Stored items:

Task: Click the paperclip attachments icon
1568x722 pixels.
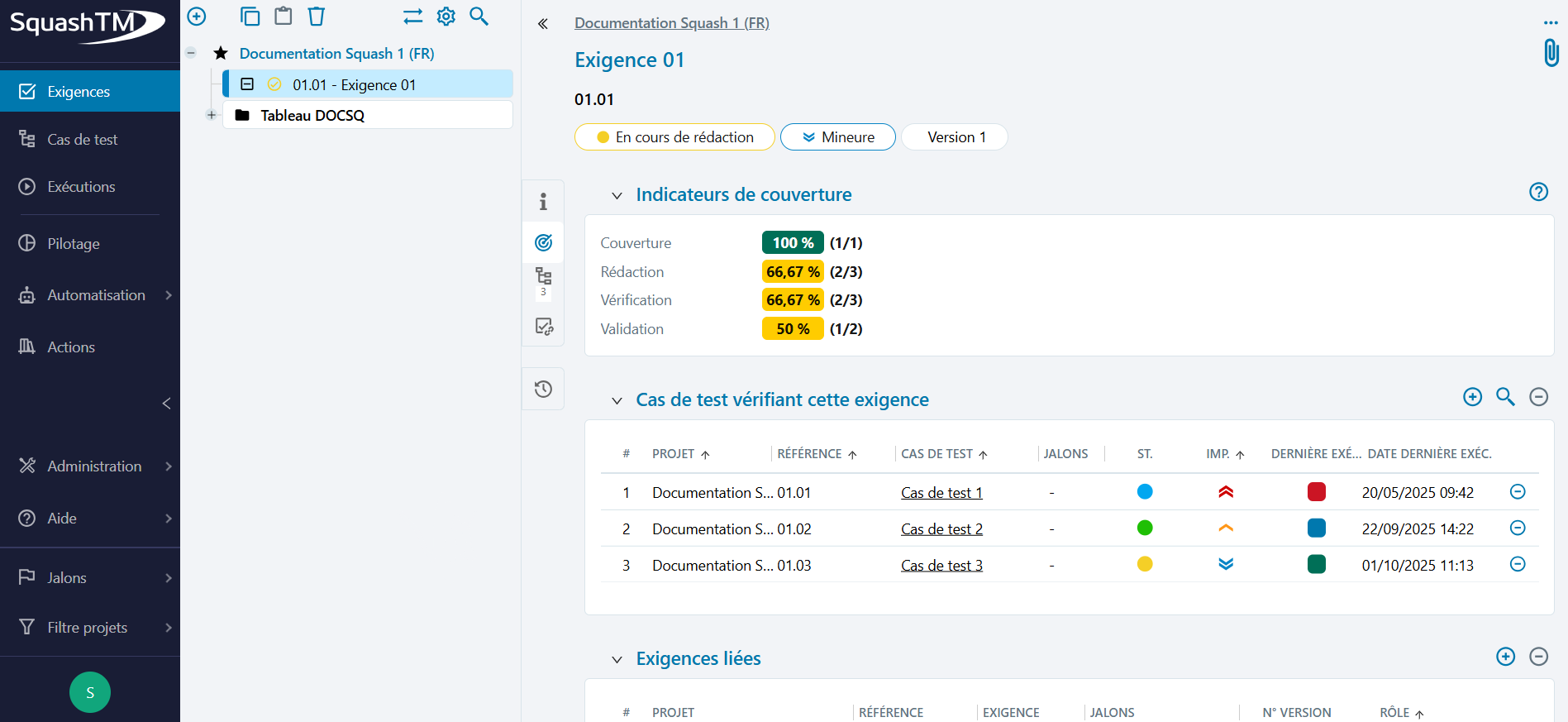Action: tap(1551, 53)
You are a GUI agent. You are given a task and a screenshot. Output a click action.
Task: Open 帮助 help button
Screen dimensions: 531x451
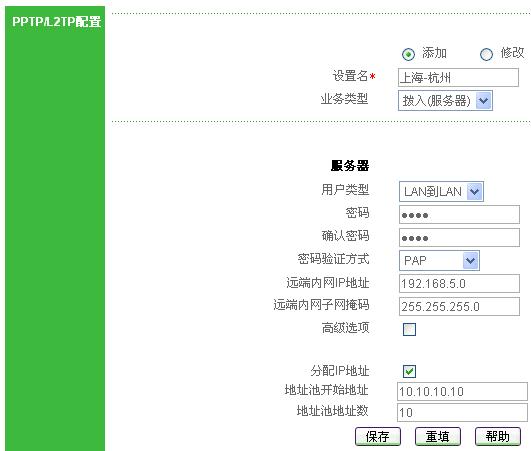[x=497, y=436]

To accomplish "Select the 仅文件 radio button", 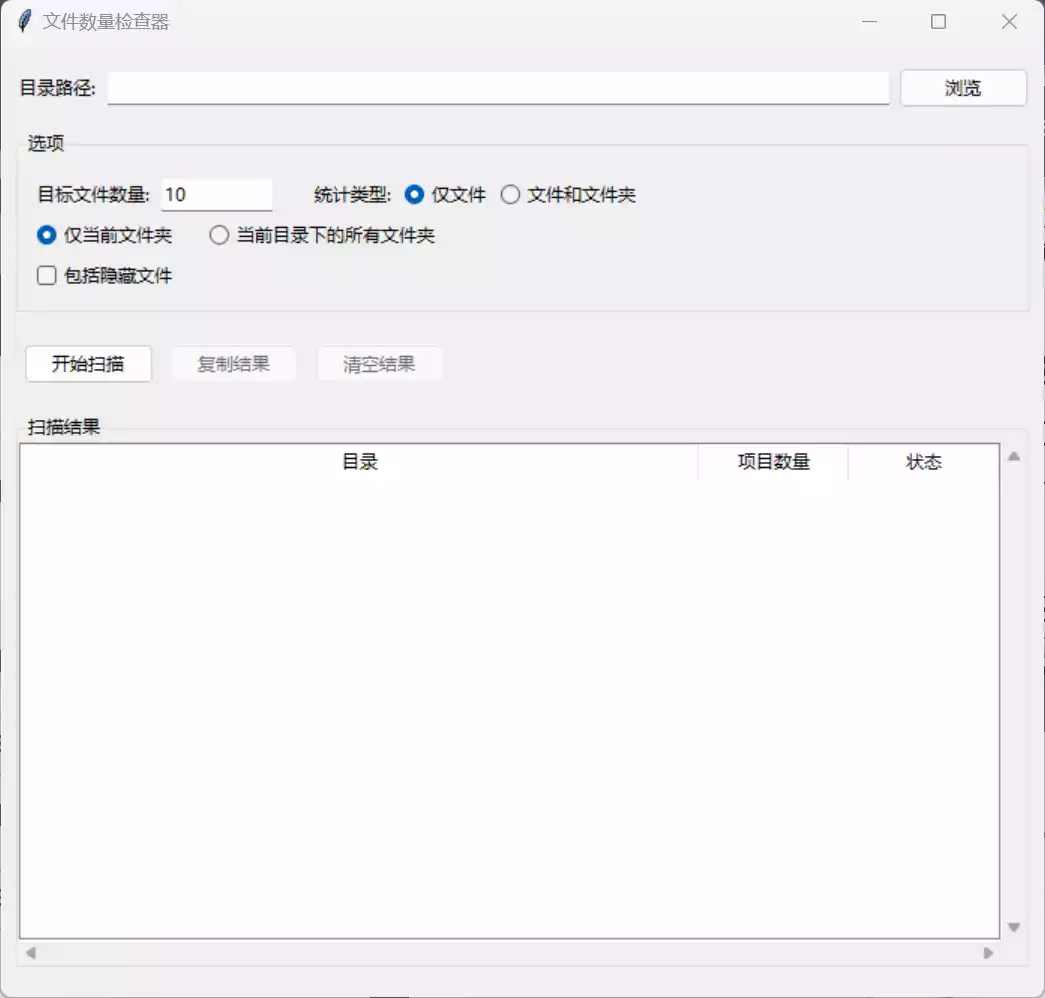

• **Work to complete**
Give the entries again exactly. Pictures stay out.

• **Problem solution**
Task: Click the paperclip attachments icon
1568x722 pixels.
Action: tap(1551, 53)
You are a GUI agent. You are given a task and a screenshot. Output a click action.
Task: Open 帮助 help button
Screen dimensions: 531x451
[x=497, y=436]

To accomplish "Select the 仅文件 radio button", 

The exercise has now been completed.